Is there anyone in RL who can help you,or ease your work burden.
It sounds like you may have been overdoing it.

fluffydressinggown · 26/05/2012 22:39

You sound so sad :(

I would go back to your GP and tell them exactly how you feel - the intrusive thoughts, the plans to self harm (if you have a definiate plan that ups your risk so your GP should respond to this risk)

I am sorry you are having such a rubbish time, have you tried a talking therapy?

If you do feel really unsafe you can self-refer to the crisis team and they can provide support over the phone and do an assessment if necessary. You can google your local mental health trust and the number will be on their website.
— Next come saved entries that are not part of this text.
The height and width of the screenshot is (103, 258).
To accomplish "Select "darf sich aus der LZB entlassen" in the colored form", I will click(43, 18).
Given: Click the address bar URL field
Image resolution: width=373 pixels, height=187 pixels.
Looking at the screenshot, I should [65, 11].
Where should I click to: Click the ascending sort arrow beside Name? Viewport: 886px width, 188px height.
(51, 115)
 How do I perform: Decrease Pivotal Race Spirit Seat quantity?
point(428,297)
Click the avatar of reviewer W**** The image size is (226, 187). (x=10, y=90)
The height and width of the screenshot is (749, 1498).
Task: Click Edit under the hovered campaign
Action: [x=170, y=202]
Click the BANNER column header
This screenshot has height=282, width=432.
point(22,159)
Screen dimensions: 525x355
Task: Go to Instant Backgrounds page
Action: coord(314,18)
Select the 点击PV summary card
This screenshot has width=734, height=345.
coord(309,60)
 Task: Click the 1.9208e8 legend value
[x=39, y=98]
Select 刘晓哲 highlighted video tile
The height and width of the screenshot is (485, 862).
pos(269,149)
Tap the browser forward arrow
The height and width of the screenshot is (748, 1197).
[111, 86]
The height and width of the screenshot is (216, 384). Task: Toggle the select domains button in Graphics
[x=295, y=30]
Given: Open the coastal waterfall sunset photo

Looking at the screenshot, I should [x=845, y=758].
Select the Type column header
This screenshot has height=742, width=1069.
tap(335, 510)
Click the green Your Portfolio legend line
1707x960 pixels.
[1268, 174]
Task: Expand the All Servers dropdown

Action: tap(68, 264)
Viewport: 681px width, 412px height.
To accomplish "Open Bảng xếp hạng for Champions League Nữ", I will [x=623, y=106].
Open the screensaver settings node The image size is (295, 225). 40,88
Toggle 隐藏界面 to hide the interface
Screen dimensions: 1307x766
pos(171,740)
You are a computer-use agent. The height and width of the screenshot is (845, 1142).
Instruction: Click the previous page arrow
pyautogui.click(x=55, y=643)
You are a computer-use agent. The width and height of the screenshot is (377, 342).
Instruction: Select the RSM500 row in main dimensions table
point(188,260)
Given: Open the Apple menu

ColinFirthsGirth · 27/05/2012 19:24

Thanks for the messages of support. I have been feeling very sad but not suicidal. I feel I am running out of strength to keep on going. I do understand the gp is worried about side effects and the possibility of them making me agitated and/or hypomanic but I have two energetic children and a life to try and lead. I am just really fed up and have lost my confidence -every time things seem to be going right and things appear to be falling into place something like this happens. I was doing so well and can't believe that I have been derailed so much by an email. I also loose confidence everytime a anti-depressant stops working for me - how can we ever learn to trust ourselves if we don't know when we are going to go downhill again or the medications will stop working?

OP posts:
MrsMuddyPuddles · 27/05/2012 20:10

What about asking for a referral to a psychiatrist? They might be able to help you figure out whats happened that the meds which previously worked aren't any longer ... are you on any other different meds from last time? Gone through menopause? Had your children / you'd mentioned that the last time you cut was while pg...

A lot of people here like CBT, is that something you'd consider?

Good luck

kizzie · 28/05/2012 19:10

Hi - not sure if this is any help but I am on 35mg of clomipramine and have been for quite a while. This is my second time of taking it.

(Both times I have gone up to 50mg and then back down to 35mg for longer term - both of these are low doses. People regularly take up to 150mg dose.)

In my case it takes a really long time to start to feel better. Probably about 10-12 weeks and even then its not a straight improvement.

Then Ive generally been ok - b ut still suffer from some blips.

I had severe increased anxiety at the start of treatment so this could be what you are going through now?

Those initial weeks were pretty unbearable - and most be even harder for you with the responsibilities of your daughter.

Just do whatever you need to get through those weeks - make everything as easy as possible. I found that i could do very little other than watch very easy / non threatening tv etc. (I have a senior job but was completely unrecognisable - couldnt leave the house/ answer phone etc.) Just try and hang on to the fact that you have been much better than this -and you will get to that point again.